W grudniu francuski sąd orzekł, że dziewczynki nie mogą opuszczać terytorium Francji bez zgody obojga rodziców. Kobieta od dawna bała się, że mężczyzna może próbować porwać jej córki. Ostatni raz widziane były 31 marca, w Luksemburgu, właśnie z ojcem.
- John stał przed restauracją sam, z dziewczynkami, bez partnerki. Podjechałam do niego. Zawróciłam, dziewczynki były już w samochodzie (Johna - przyp. red.), zobaczył mnie, zamknął drzwi i odjechał. To był ostatni raz, kiedy je widziałam - mówi.
Po powrocie do Metz kobieta zgłosiła zaginięcie na policję. Dwa dni później otrzymała ostatnią wiadomość od Johna: dziewczynki są szczęśliwe i zdrowe. Od tego czasu telefon Johna Pattersona jest wyłączony.
ENA za ojcem dziewczynek
Sąd w Metz poinformował postępowanie w tej sprawie otwarł na początku kwietnia. Śledztwo i poszukiwania trwają. Wobec Johna Pattersona wydano Europejski Nakaz Aresztowania.
Według matki porwanie dziewczynek musiało być od dawna zaplanowane. - Wydaje mi się, że nie można ukrywać się przez miesiąc z bliźniaczkami, które są bardzo często chore. Czyli (John - przyp. red.) musi chodzić przynajmniej do lekarza, przynajmniej do apteki po jakieś leki, trzeba opłacać hotel, jeśli w nim się znajduje. Pan Patterson nie pracował, więc z tego, co wiem, nie ma żadnych pieniędzy odłożonych - mówi pani Aleksandra.

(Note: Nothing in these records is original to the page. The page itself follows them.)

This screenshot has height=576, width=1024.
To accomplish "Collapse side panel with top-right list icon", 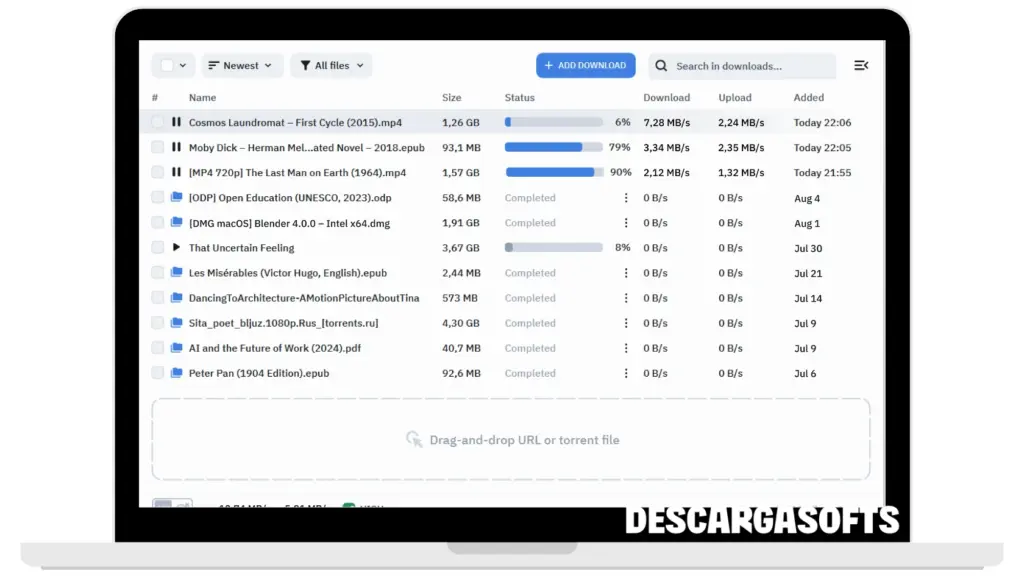I will [x=860, y=66].
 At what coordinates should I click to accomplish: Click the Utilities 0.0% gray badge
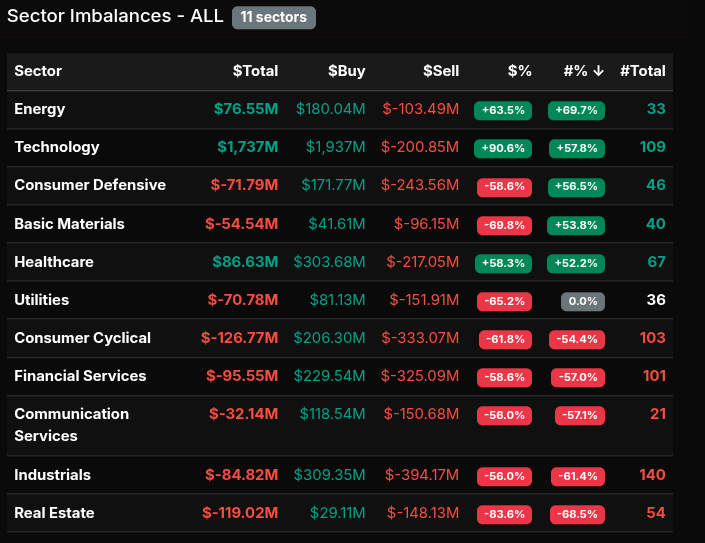pos(582,300)
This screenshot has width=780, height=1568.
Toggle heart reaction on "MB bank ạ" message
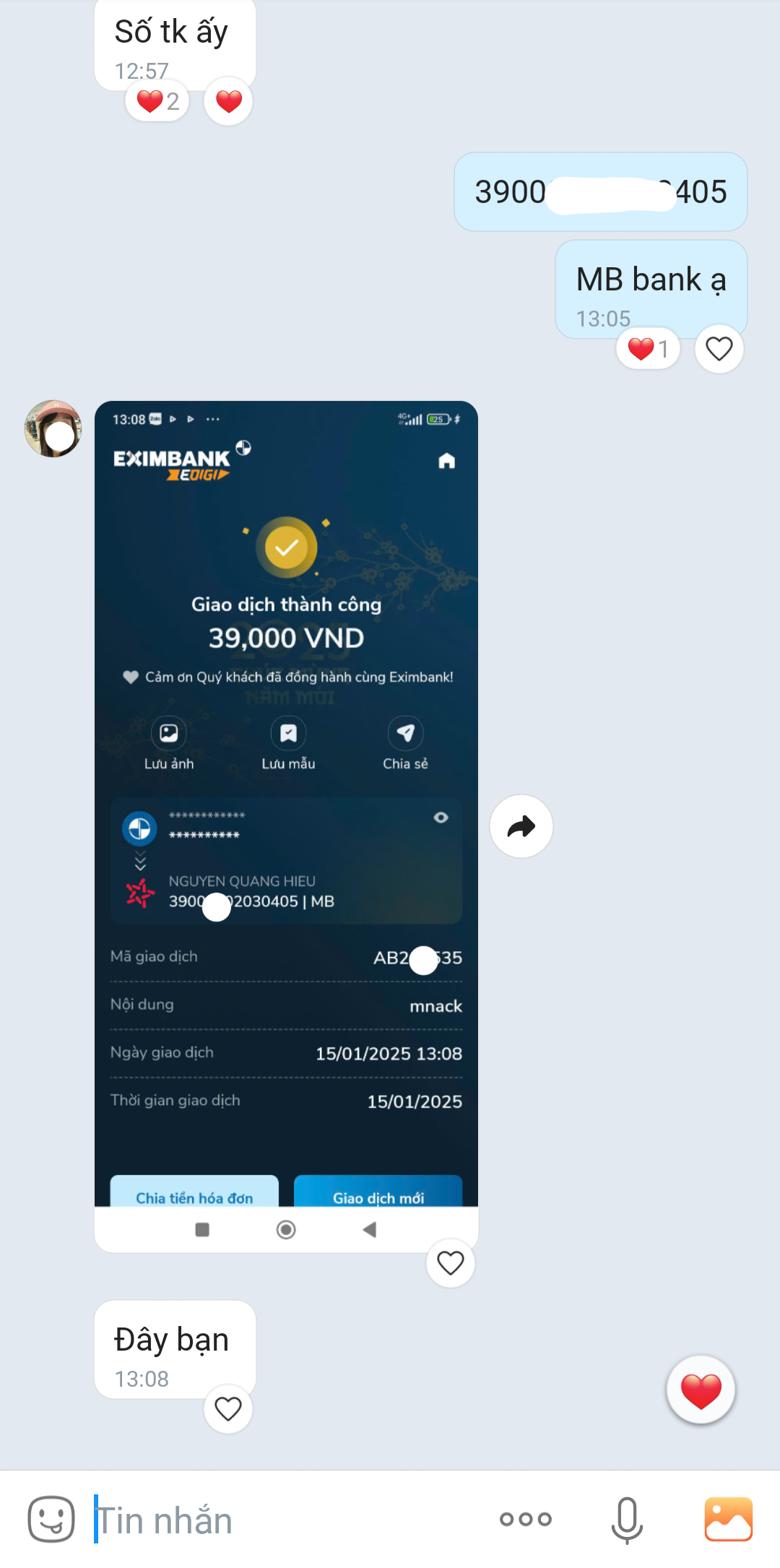pos(719,349)
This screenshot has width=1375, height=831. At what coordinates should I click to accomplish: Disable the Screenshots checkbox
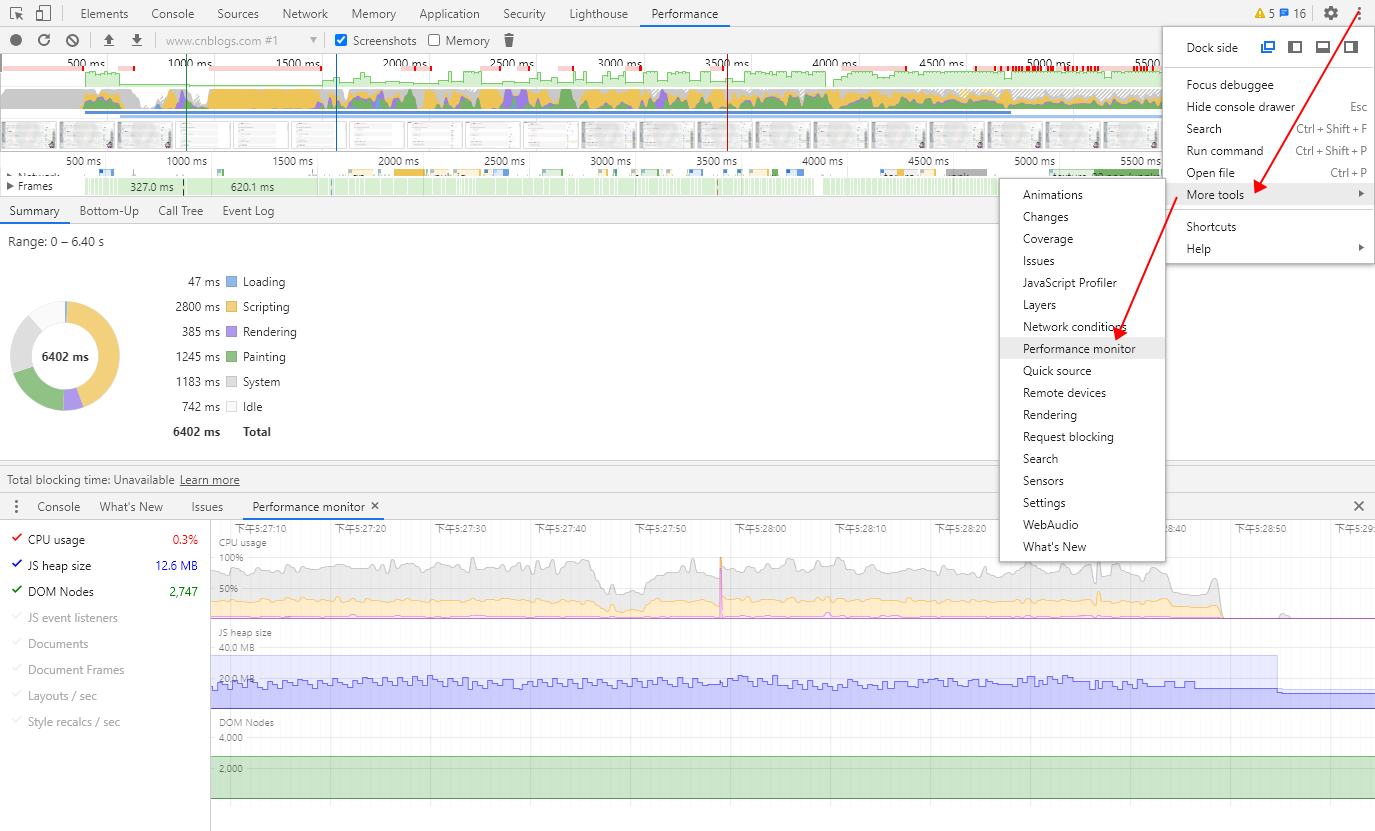340,40
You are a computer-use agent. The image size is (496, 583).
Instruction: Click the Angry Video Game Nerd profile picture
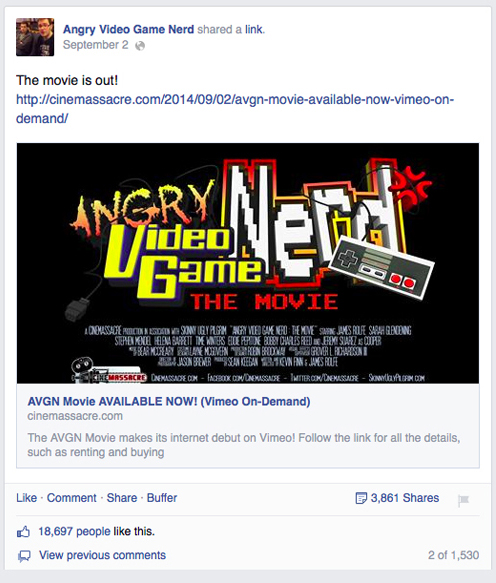35,37
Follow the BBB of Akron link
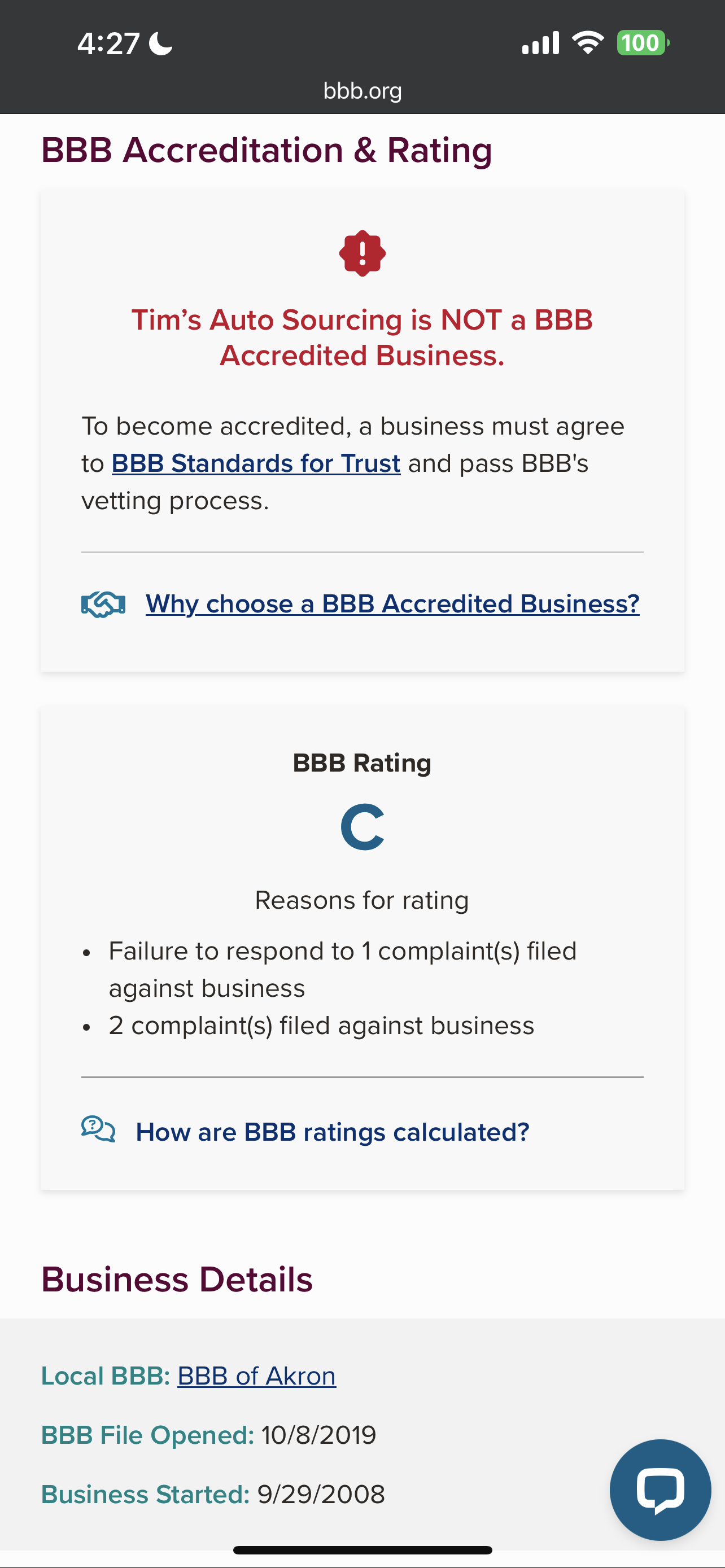725x1568 pixels. pyautogui.click(x=256, y=1376)

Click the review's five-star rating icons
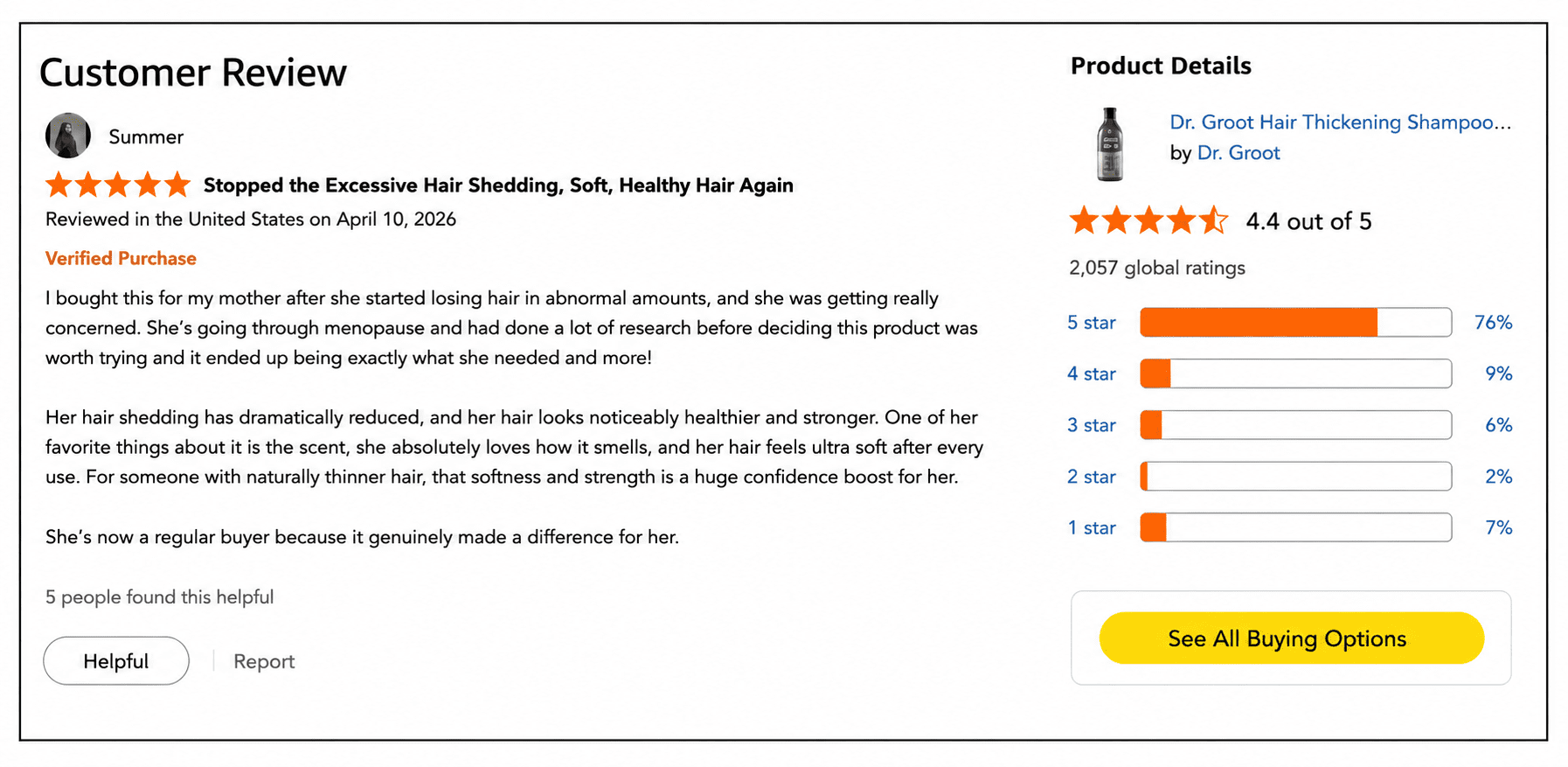(118, 185)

Para poznała się pięć lat temu w Wielkiej Brytanii. Ciąża Aleksandry była zagrożona, więc przeprowadzili się do francuskiego Metz, gdzie mieszka jej mama. Ale mężczyzna nie chciał pomagać w wychowaniu córek i był agresywny. Dlatego pół roku temu kobieta się od niego wyprowadziła.
"Mogą być wszędzie"
John Patterson od początku chciał, żeby bliźniaczki mieszkały z nim, ale sąd zadecydował, że zostaną u mamy. Z ojcem mogły widywać się w co drugi weekend i połowę wakacji. Zaginęły właśnie podczas takiej wizyty.
- Mogą być wszędzie, mogą być w Kanadzie, ponieważ John Patterson często mówił, że ma rodzinę w tym kraju, ale nie mam dowodów na nic. Nikt o niczym nie wie, jego znajomi o niczym nie wiedzą - mówi pani Aleksandra.
Sprawą zajęła się fundacja szukająca zaginionych dzieci. Kobieta próbuje też działać na własną rękę - kontaktuje się z hotelami i szpitalami, nawet z taksówkarzami w całej Europie. Liczy na to, że dziewczynki Ava i Mia szybko wrócą do domu, bo co do tego, że wrócą, pani Aleksandra nie ma wątpliwości.